Mauro Almeida

Personal information
- Full name: Mauro Alexandre da Silva Almeida
- Date of birth: 29 January 1982 (age 43)
- Place of birth: Viseu, Portugal
- Height: 1.85 m (6 ft 1 in)
- Position(s): Defender

Senior career*
- Years: Team / Apps / (Gls)
- 2001–2002: Porto / 0 / (0)
- 2002–2004: Estrela da Amadora / 8 / (0)
- 2004–2006: FC Zwolle / 74 / (8)
- 2006: SV Pasching / 4 / (1)
- 2006–2007: Vihren Sandanski / 22 / (0)
- 2007: Accrington Stanley / 5 / (0)
- 2007–2008: Swindon Town / 0 / (0)
- 2008–2009: Sligo Rovers / 30 / (5)
- 2010: Sligo Rovers / 6 / (1)

= Mauro Almeida =

Portuguese footballer (born 1982)

Mauro Alexandre de Silva Almeida (born 29 January 1982) is a Portuguese footballer.

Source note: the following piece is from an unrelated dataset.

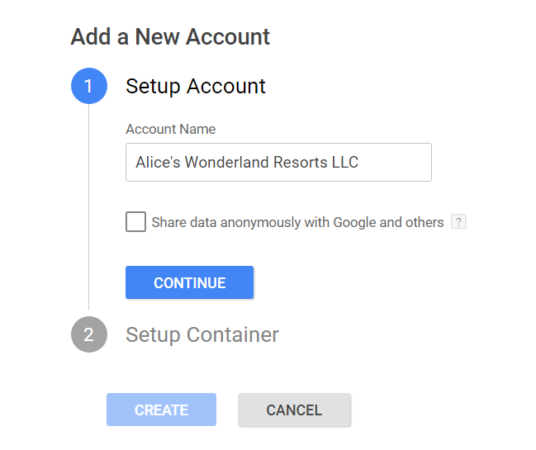Click the CONTINUE button
The width and height of the screenshot is (536, 450).
click(189, 282)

He started his career with top Portuguese side FC Porto, where he failed to make a first team appearance, before moving to Estrela Amadora where he stayed for two seasons. He then left to join Dutch side FC Zwolle in January 2004, where he played for a year before leaving to play for Bulgarian top division club Vihren Sandanski. He was released, but was spotted by Accrington Stanley shortly after, during a mid-season training trip to Spain. He left Stanley at the end of the season.

He signed for Swindon Town at the end of August 2007, and made his debut against Brentford in the JP Trophy on 4 September. On 27 February 2008, Sligo Rovers announced the signing of Almeida after a short trial with the club.

He left in June 2009 after a career-threatening injury. On 24 February 2010, Sligo Rovers announced the signing of Almeida after a short trial with the club.